Dzisiejsza wypowiedź Ministra Zdrowia odnośnie marihuany wywołała pewien niepokój na TT, stąd krótkie wyjaśnienie dla znajomych.
Minister powiedział m.in.:"Nie ma żadnego powodu, aby wprowadzać w Polsce uprawy marihuany, czy to indywidualne przez pacjentów, czy to większe. Wydaje się, że jest dopuszczalne, aby dla niewielkiej grupy pacjentów, którzy tego potrzebują, zgodnie z zleceniem lekarskim, sprowadzać preparaty marihuanowe jako surowce farmaceutyczne i po przygotowaniu w odpowiednio wytypowanych aptekach, zapewnić stosowanie tego typu preparatów jako terapii eksperymentalnej".
Minister ma rację, marihuana nie jest lekiem, nawet ziołowym, nie ma takiego statusu ani zgodnie z polskimi, ani unijnymi regulacjami. Stosowanie zaś czegoś, co nie jest dopuszczonym do obrotu lekiem w leczeniu chorób jest z definicji eksperymentem medycznym - tak reguluje to prawo. Eksperyment medyczny podlega zaś swoim regulacjom.

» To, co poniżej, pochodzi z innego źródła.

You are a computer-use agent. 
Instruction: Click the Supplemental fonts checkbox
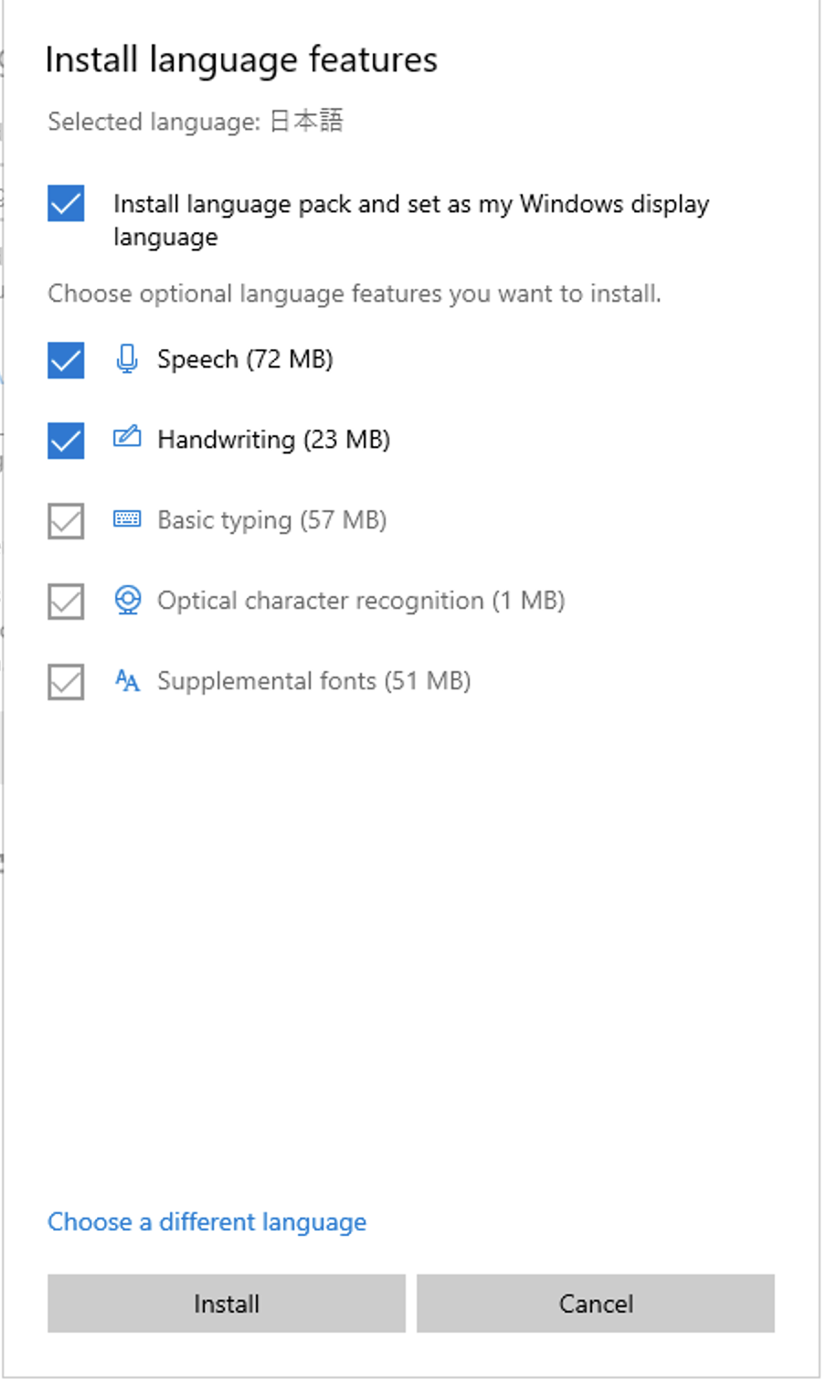coord(66,682)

W Polsce są dostępne wywodzące się z marihuany leki, aczkolwiek nie mają one zarejestrowanych wszystkich możliwych wskazań (chodzi tu głównie o leczenie bólu), co ogranicza możliwości ich refundacji - i tu jest pies pogrzebany, ale MZ pracuje i nad tym. Jednak rodzaj rejestracji i zarejestrowanych wskazań, to nie jest coś, co MZ może sobie ustawiać dowolnie. Procedura jest droga i skomplikowana, a opiera się na badaniach klinicznych odpowiedniej jakości.
Dla tych nielicznych pacjentów, którym dostępne leki nie będą wystarczać i zajdzie konieczność przygotowywania preparatów recepturowych z marihuany MZ proponuje ścieżkę "specjalną" obwarowaną, z oczywistych względów licznymi obostrzeniami.
Żaden z opisywanych wariantów nie wymaga legalizacji marihuany jako takiej.